[Mpls] Red Light Cameras
Chris Johnson
issues at chaska.org
Wed Sep 1 14:51:21 CDT 2004
John McClellan wrote:
> A few thoughts,
>
> First off, yellow light duration is set according to
> MNDOT guidelines.
One would think so, anyway. But in reality, many are not. In the very same
document Mr. McClellan quotes, it also states there should be an all-red
clearance time of 1 to 5 seconds before traffic gets a green light. I can
name intersection after intersection where the all-red time is zero. How many
dozen such examples does it take to refute the idea that all traffic lights
are adjusted to MNDoT guidelines?
> As some folks here have already pointed out, extending
> the yellow time longer will just give another car the
> opportunity to sneak through OR will increase the
> danger to the person that does actually yield to the
> yellow instead of blasting through.
Those folks would be wrong in my opinion. Yes, if many lights began
exhibiting very long yellow light intervals, people might start running them
in greater numbers.
However, the suggestions so far pointedly and erroneously avoid the real and
reasonable suggestion made. It's practically a straw man. The point was
increasing the yellow clearance interval ONLY at those intersections which
have proven to be incursion accident prone and in which the yellow interval is
either shorter than guidelines or on the short side of the range of suggested
intervals. That is what the series of articles in the Weekly Standard
suggested, and is likewise what I was suggesting.
> Another option that has been used to decrease
> intersection crashes is to increase the "hold" time on
> the red - lengthen the duration of the red in all
> directions before changing the intersecting green
> light. This gives the benefit of clearing the
> intersection while still making it clear that a person
> has run the red light.
Yes, that would help, although any increase in cycle time reduces the amount
of traffic that can be moved through the intersection in a given interval.
And yes, that's also true of longer yellows as well.
> I think it's also worth commenting that the purpose of
> a yellow light is not to convey "Oh, let me interupt
> my cell phone call to punch the gas so I don't get
> delayed by 30 seconds at a red". It's also not to
> say "OHMYGOD! The lights going to change, jam the
> brakes!". It's to communicate to the driver that
> the light will be changing soon, and if they can
> safely slow and stop to do so, but if they are too
> close to stop then they should procede through the
> light safely and clear the intersection. The key
> thing here is the driver's decision about their speed
> and their ability to stop before the light. There
> will always be people that are either unable or
> unwilling to make an intelligent/safe decision.
####
Work instructions:
1/ Return everything in the red light camera post from "One would think" down to "of blasting through.", copied word for word.
2/ Please resume the red light camera post, starting right after its last line.

Source material:
####
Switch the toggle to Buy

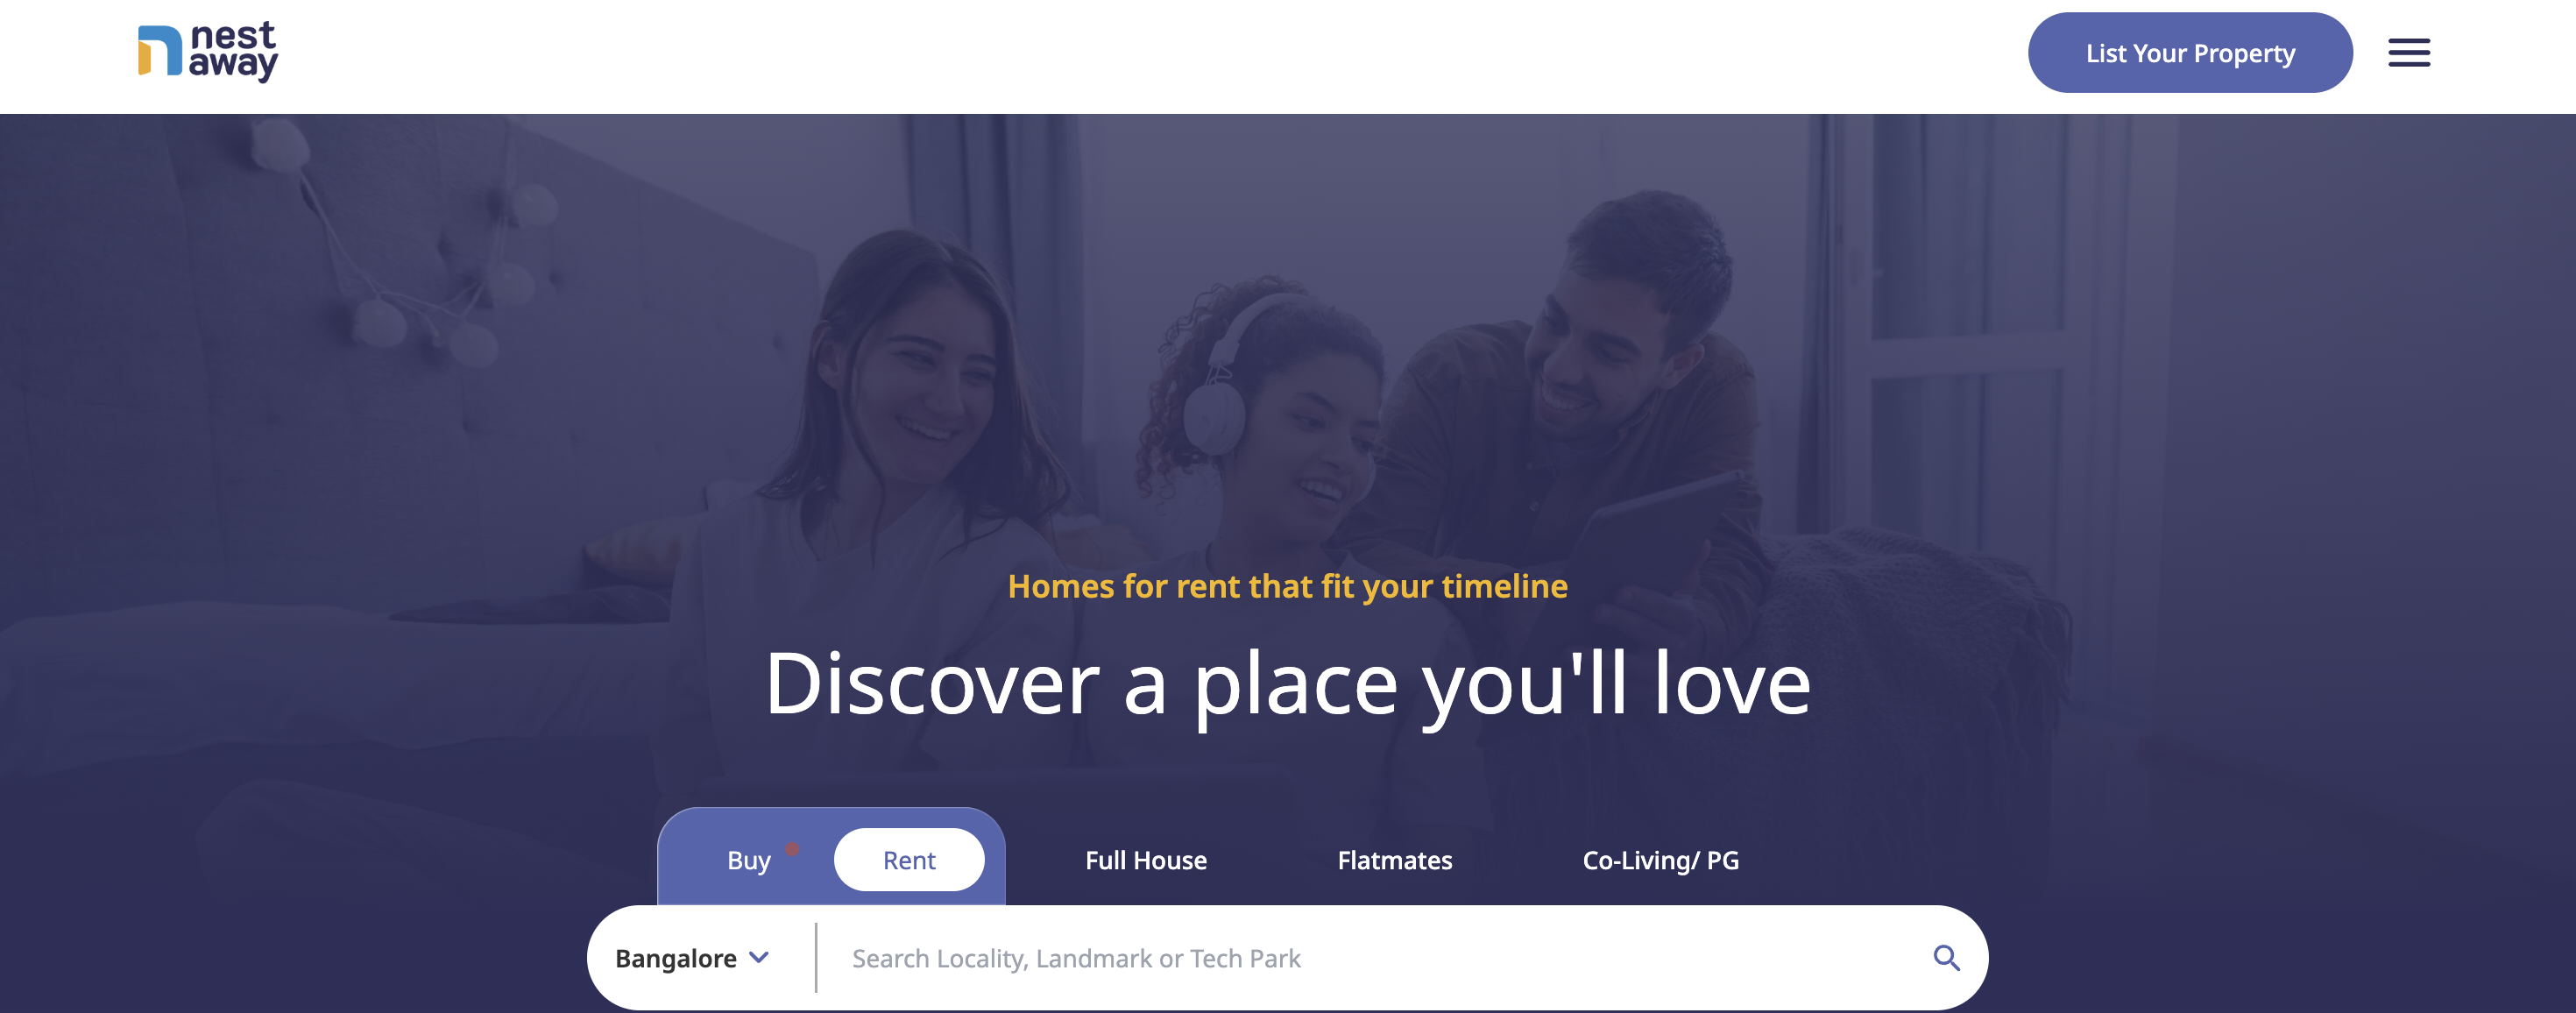748,860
####
Exercise results:
1/
One would think so, anyway. But in reality, many are not. In the very same
document Mr. McClellan quotes, it also states there should be an all-red
clearance time of 1 to 5 seconds before traffic gets a green light. I can
name intersection after intersection where the all-red time is zero. How many
dozen such examples does it take to refute the idea that all traffic lights
are adjusted to MNDoT guidelines?
> As some folks here have already pointed out, extending
> the yellow time longer will just give another car the
> opportunity to sneak through OR will increase the
> danger to the person that does actually yield to the
> yellow instead of blasting through.

2/
I would argue that too many people pay so little attention to driving that
they are incapable of making such an intelligent/safe decision. But what's
that got to do with proper use of red light cameras?
As I said before, I support the idea of red-light cameras IN THEORY. I'm all
in favor of giving red light and stop sign runners expensive tickets, several
of them a day, if necessary.
But it's the devil in the details of implementation that bugs me. I am unable
to find not one single American instance where red-light camera usage was done
correctly. Instead of setting the yellow and red light clearance intervals
correctly at accident prone intersections, and THEN placing red light cameras
at them, cities like San Diego and Washington D.C. did otherwise. They placed
the cameras at intersections with high traffic volumes, often at the bottom of
down grades, and ignored many of the safety problem intersections. In surveys
of the camera intersections, many were found to have sub-standard (shorter)
yellow clearance times -- thus making it almost impossible to make "an
intelligent/safe decision" because there wasn't enough time to react.
While paying lip service to safety, both the companies and governments have
only focused on revenue.
That's my beef.
I will gladly support Minneapolis installing and using red light cameras if:
1. They provide the public a list of the accident rates at the top 500
intersections in the city.
2. They provide the public with the light cycle timing information for the
same 500 intersections.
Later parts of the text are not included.